Mentally ill mum cleared of murdering son, Weekend Australian, 19 February, 2005.
Mentally ill mum cleared of murdering son: [1 All-round Country Edition]
Stapleton, John. Weekend Australian; Canberra, A.C.T. [Canberra, A.C.T] 19 Feb 2005: 5.
Abstract
Shan Shan Xu, 35, drowned her son Stephen in 2003 after leaving a note for her mother that said they would not be returning home to their western Sydney unit.
Shanghai-born Ms Xu came to Australia in the mid-1990s. She gave birth to Stephen in late 1998 after a brief liaison with a construction worker.
"There was no one else on the wharf. At the end of the ramp, she gathered Stephen in her arms and held him for some time. She then disappeared from the end of the wharf, still holding Stephen, as she stepped into the Parramatta River," Justice David Kirby said in his judgment.
Full Text
A WOMAN who drowned her four-year-old son was yesterday found not guilty of murder by reason of mental illness.
Shan Shan Xu, 35, drowned her son Stephen in 2003 after leaving a note for her mother that said they would not be returning home to their western Sydney unit.

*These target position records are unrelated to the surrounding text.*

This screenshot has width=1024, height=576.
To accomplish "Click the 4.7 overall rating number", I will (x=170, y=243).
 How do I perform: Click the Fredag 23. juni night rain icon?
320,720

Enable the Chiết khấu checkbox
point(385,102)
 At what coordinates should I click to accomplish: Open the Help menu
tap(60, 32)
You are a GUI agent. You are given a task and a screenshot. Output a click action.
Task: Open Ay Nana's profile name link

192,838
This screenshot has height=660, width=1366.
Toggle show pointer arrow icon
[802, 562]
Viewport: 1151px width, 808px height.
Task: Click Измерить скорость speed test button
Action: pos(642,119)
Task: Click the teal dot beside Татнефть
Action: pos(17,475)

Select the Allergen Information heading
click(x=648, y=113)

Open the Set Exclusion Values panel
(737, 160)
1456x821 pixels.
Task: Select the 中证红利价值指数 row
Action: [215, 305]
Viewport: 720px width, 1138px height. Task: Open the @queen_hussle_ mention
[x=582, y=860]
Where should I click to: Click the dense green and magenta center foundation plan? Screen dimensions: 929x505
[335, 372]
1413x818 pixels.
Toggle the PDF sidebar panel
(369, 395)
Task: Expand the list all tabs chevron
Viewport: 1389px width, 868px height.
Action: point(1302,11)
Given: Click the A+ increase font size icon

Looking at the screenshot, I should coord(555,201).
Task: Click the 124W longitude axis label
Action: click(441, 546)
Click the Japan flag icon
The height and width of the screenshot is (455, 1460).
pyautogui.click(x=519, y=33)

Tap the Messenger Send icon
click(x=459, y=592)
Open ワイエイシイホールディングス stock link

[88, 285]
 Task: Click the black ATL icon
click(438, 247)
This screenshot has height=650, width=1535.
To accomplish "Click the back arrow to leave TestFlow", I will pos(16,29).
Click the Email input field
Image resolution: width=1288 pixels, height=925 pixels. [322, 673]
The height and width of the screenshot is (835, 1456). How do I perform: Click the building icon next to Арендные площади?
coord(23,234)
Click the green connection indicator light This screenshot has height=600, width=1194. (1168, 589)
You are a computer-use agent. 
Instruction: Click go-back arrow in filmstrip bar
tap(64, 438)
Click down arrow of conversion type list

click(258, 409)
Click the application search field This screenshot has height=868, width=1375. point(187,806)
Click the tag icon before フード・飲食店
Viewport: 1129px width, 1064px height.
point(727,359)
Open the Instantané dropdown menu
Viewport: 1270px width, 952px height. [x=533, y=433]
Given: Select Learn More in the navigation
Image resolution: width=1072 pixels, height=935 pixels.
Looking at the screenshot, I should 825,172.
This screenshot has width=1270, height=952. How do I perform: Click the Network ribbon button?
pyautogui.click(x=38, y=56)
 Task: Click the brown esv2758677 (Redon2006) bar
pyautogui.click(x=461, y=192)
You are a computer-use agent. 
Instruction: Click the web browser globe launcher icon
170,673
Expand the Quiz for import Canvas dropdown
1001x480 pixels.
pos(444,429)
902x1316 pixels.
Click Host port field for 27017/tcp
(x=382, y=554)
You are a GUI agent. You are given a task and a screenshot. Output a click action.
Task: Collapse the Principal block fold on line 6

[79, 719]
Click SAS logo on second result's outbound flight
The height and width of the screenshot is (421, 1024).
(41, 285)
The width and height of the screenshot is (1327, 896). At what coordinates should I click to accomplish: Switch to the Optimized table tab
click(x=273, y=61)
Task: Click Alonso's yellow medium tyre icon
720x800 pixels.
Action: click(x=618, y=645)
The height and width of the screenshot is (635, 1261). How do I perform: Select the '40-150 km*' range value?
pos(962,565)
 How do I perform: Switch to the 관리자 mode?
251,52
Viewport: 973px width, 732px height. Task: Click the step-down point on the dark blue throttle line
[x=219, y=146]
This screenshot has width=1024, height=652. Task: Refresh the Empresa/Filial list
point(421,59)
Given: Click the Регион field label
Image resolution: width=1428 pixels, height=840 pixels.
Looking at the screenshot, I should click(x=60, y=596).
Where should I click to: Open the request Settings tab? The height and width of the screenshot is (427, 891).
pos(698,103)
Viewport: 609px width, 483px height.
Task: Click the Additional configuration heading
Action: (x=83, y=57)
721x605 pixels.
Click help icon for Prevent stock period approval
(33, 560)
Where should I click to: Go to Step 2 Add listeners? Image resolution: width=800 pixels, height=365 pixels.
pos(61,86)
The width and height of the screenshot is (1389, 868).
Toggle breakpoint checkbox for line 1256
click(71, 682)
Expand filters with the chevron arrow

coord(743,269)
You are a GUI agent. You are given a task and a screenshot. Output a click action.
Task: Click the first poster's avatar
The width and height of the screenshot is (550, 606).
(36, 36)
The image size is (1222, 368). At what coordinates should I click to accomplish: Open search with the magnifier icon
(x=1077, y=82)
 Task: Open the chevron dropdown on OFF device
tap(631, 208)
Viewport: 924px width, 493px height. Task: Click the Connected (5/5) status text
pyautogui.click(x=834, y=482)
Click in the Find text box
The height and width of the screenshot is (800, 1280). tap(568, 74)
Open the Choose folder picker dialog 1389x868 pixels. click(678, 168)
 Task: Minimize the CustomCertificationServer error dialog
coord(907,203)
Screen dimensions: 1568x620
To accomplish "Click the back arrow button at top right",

"We are not coming back home. Please look after yourself. Just treat it as if we'd had an accident. I've really had enough," the note read.
Ms Xu was pulled from the Parramatta River, holding her dead son, by crew and passengers of a ferry.
She fled into an underground railway station yesterday to avoid waiting press photographers after the judgment was delivered in theNSW Supreme Court.
Shanghai-born Ms Xu came to Australia in the mid-1990s. She gave birth to Stephen in late 1998 after a brief liaison with a construction worker.
In late 2002, she began making suicide threats and in early 2003 she was admitted to an acute-psychiatric unit, the Caritas Centre. The hospital notes recorded that she had "thoughts of killing herself and her son ... sees nothing wrong with this".
Psychiatric staff described her as much brighter when she was released, a month before she killed her son. Only three weeks before the incident, a psychiatric registrar observed her as "co- operative, pleasant, smiling appropriately ... there was no evidence of any psychotic symptoms".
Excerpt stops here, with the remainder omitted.